What syndrome is most frequently associated with TOF?
- VATER/VACTERL (vertebral, anorectal, cardiac, tracheal, oesophageal, renal, limb).
In what percentage of children with syndrome associated TOF are cardiac and vertebral anomalies seen?
- 32% and 24% respectively.
What are the most common complications following TOF repair?
- Usually in first 5y post-repair.
- Anastomotic stricture, refistulisation, anastomotic leak.
What features of TOF repair contribute to increased complication rate?
- GORD is common and increases frequency of anastomotic stricture.
- Also worsens reactive airways disease seen in GORD.
What intrathoracic malignancy most often causes chylothorax?
- Lymphoma.
In newborns what causes chylothorax?
- Rapid increase in venous pressure during delivery leads to rupture of the thoracic duct.
What laboratory findings confirm chylothorax?
- Fluid TG level >1.24mmol/L, pleural fluid: serum TG level >1.0 with cholesterol < 5.18mmol/L.
- Chylomicrons are present on analysis.
- Elevated fluid T-lymphocytes.
What are complications of chylothorax?
- Malnutrition (calories, protein and electrolyte loss).
- Hypogammaglobulinaemia and impaired cell mediated immunity.
- Loss of T lymphocytes can cause infection in neonates.
- Avoid live virus vaccines.
What are the predominant fats found in chyle?
- Triglycerides in chylomicron form.
- Esterified long chain fatty acids.
What is the treatment of chylothorax?
- Enteral feeds with high protein with low fat or medium chain triglycerides.
- PRN thoracentesis.
- TPN if no improvement 1-2/52.
- If ongoing consider: pleuroperitoneal shunt, thoracic duct ligation, fibrin glue.
- Neonates with output >50ml/kg/d on maximal therapy 3/7 - consider surgery.
What is the alveolar air equation?
- PAO2 = (baro P - PH2O) X FiO2 - (PCO2 x 1/R)
How is surfactant homeostasis maintained in the alveoli?
- Balanced production of surfactant by type II alveolar cells clearance by uptake and catabolism in alveolar macrophages.
What is PU.1 transcription factor?
- Nuclear transcription factor involved in the regulation of alveolar macrophage maturation.

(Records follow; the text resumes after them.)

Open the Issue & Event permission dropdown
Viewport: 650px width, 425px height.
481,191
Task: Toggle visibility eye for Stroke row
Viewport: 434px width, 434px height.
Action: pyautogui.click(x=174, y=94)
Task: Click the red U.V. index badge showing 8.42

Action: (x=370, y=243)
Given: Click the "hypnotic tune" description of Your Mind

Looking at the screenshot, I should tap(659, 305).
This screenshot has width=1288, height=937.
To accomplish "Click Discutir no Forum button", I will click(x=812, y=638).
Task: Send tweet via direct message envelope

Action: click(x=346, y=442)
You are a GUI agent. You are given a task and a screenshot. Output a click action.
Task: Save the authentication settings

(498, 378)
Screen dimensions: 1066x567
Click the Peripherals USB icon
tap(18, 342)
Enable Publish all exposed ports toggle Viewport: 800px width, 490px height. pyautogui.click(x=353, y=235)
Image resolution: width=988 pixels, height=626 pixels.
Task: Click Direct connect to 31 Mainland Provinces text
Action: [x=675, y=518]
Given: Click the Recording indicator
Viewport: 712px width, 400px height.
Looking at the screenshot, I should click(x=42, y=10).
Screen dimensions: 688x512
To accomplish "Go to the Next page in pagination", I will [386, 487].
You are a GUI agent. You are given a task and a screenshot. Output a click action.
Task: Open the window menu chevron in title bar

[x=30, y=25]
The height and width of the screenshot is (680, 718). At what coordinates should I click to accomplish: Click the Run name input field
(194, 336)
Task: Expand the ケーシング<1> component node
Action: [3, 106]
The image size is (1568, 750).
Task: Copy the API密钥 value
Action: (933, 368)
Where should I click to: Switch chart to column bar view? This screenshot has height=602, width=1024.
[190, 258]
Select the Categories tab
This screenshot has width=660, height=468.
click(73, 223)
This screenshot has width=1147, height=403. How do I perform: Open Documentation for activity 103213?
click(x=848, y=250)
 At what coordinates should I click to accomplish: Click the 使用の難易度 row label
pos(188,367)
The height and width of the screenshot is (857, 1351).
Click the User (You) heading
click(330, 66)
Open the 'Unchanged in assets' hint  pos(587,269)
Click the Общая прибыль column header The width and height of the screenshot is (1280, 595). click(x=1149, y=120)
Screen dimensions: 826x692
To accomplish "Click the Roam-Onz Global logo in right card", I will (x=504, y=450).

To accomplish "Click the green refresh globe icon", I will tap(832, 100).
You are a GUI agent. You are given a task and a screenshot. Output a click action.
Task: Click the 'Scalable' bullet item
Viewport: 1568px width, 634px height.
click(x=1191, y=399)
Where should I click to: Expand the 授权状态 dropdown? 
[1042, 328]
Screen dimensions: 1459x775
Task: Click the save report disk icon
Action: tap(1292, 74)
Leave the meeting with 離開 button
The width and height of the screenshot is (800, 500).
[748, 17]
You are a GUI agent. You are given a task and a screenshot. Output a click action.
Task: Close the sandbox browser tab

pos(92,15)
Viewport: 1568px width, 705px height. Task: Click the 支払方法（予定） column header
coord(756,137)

- Reduction in PU.1 leads to impaired alveolar macrophage function.
What is pulmonary alveolar proteinosis?
- Rare.
- Progressive accumulation of surfactant due to insufficient clearance.
- Believed to be due to accumulation of surfactant that is produced normally but is unable to be catabolised and cleared by macrophages.
- Deficiency in PU.1 as well as neutralising antibodies or mutations or deficiency of GM-CSF.
What are the 5 phases of lung development?
- Embryonic (26d-6w).
- Pseudoglandular (6-16w)
- Canalicular (16-28w).
- Saccular (28-36w).
- Alveolar (36w- infancy).
What is the triad seen in Kartagener syndrome?
- Bronchiectasis, chronic sinusitis, situs inversus.
What is the treatment for Aspergillus found on BAL?
- 1m itraconazole.
What is the treatment for allergic bronchopulmonary aspergillosis?
- Oral steroids for 2 weeks and then wean slowly.
- Oral itraconazole - stop 1m after finishing steroids.
What are the typical blood findings of undiagnosed CF?
- Hyponatraemic, hypochloraemic alkalosis.